GOP Candidate Teresa Collett On Shutting Down Govt: ?If The Stakes Are High Enough, We?re Going To Have To?
Posted in Main Blog (All Posts) on September 14th, 2010 4:38 am by HL
On Saturday, ThinkProgress spoke to Teresa Collett, a Republican running against Rep. Betty McCollum (D-MN), at the Mayflower Hotel during lobbyist Ralph Reed’s Faith and Freedom Coalition conference. During the interview, Collett expressed outrage at the health reform bill passed by Congress this year and supported by her opponent.

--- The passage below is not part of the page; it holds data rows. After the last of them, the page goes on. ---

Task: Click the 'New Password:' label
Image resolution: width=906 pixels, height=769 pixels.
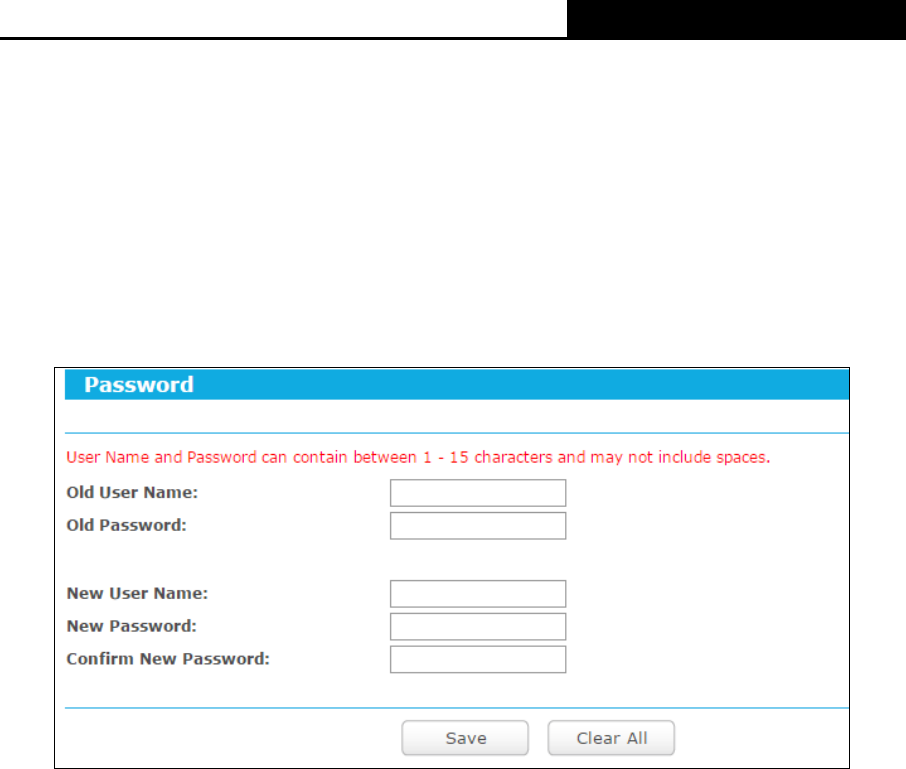Action: [x=132, y=626]
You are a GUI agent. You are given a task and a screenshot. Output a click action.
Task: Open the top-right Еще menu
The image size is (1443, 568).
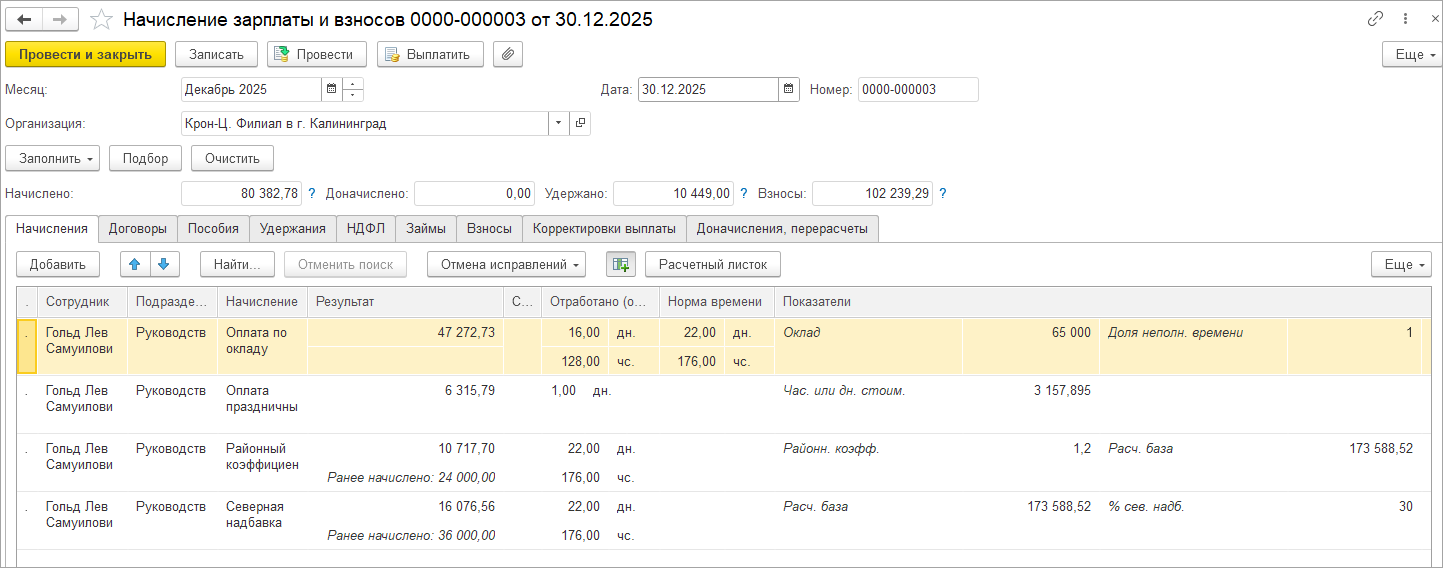pyautogui.click(x=1412, y=54)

Collett argued that tactically, even if Republicans take over the House, repealing health reform would be difficult because President Obama could easily veto any repeal effort. However, Collett reasoned that a Republican House of Representatives could defund programs to expand coverage made possible by health reform. She also said that “if the stakes are high enough,” she would support a move to shut down the entire federal government to force a showdown over health reform:
TP: I spoke to several of the delegates here, and some of the speakers, who said — including Newt Gingrich — who said it might come down to a budget battle where the federal government might need to be stopped temporarily to force President Obama to the table. What do you think about that?
COLLETT: I think if the stakes are high enough, we might have to do that. Now that has real consequences to real people in lots of different ways. So, certainly that is not the first best option, but what’s at stake is very important so that decision will have to be made at that time.
Watch it:
Collett’s sentiment about shutting down the federal government echoes a similar argument made by another speaker at the Faith and Freedom Coalition conference. Rep. Lynn Westmoreland (R-GA), speaking on Friday, said that Republicans would shut down the federal government — even veterans’ hospitals — to eliminate programs like health reform.
Yesterday on Fox News, Newt Gingrich — the architect of a government shut down confrontation with President Clinton in the ’90s — said that Republicans might shut down the government again next year if they win back control oft he House. Asked by host Chris Wallace if Republicans would adopt such a strategy, Gingrich replied that he doubted whether a Speaker John Boehner (R-OH) would be up for the “challenge.” But, Gingrich said, if the “president wants to push it,” a shut down is “possible.”
House Minority Leader John Boehner (R-OH) “opened the door to a compromise” on the Bush-era tax cuts on CBS’s Face the Nation Sunday, saying “if the only option I have is to vote for some” tax reductions for families earning less than $250,000, “I’ll vote for them.” The White House said today it hopes Boehner will because “the middle class should not be used as a political football.”
The ninth anniversary of 9/11 attacks in New York Saturday ended in a clash between supporters and opponents over Park 51. Several hundred protesters of the project, including UN Ambassador John Bolton and anti-Islam Dutch politician Geert Wilders, met with “about 300 supporters of the project” — a coalition of liberal and civil rights groups holding signs that said “U.S. Tolerates All Religions.”
Faisal Abdul Rauf, the imam behind the proposed Islamic cultural center near Ground Zero in New York City, said yesterday that “given the choice to do it over again, he would have never proposed building it near ground zero.” “I would never have done it,” Rauf said on ABC’s “This Week,” noting his surprise at the intensity of the Islamophobic backlash he has faced.
American-style law enforcement will no longer work in the fight against Afghan corruption, the Obama administration has concluded. Many senior administration officials have concluded that corruption trials against Afghan lawmakers should be resolved with face-saving compromises behind closed doors instead of public trials.
“Two Afghans died in a remote area of eastern Afghanistan on Sunday when the police fired into a crowd protesting the planned burning” of the Qur’an by extremist pastor Terry Jones. The deaths join an earlier killing of a demonstrator protesting the same event.
The Obama administration plans to offer Saudi Arabia “the largest U.S. arms deal ever,” which will include $60 billion in advanced aircraft such as jets and helicopters. The administration, which must get approval of the deal from Congress, says doing so may create as many as 75,000 U.S.-based jobs.
The Senate Impeachment Trial Committee will meet today to discuss the impeachment of federal judge G. Thomas Porteous Jr., who is accused of corruption, accepting kickbacks, as well as lying to the Senate and FBI during his nomination process. The House of Representatives voted to impeach Porteous last year, making him the 15th federal judge ever impeached.
And finally: Campus Progress has caught Bieber fever. The student advocacy group is “highlighting a submission to its VoteAgain2010 video contest that argues, while [Internet savvy pop star Justin] Bieber can’t vote in our midterms (he’s both too young and too Canadian), shouldn’t you?” “We’re trying to leverage Bieber fever” to get young people to vote, said Campus Progress’s Sara Haile-Mariam.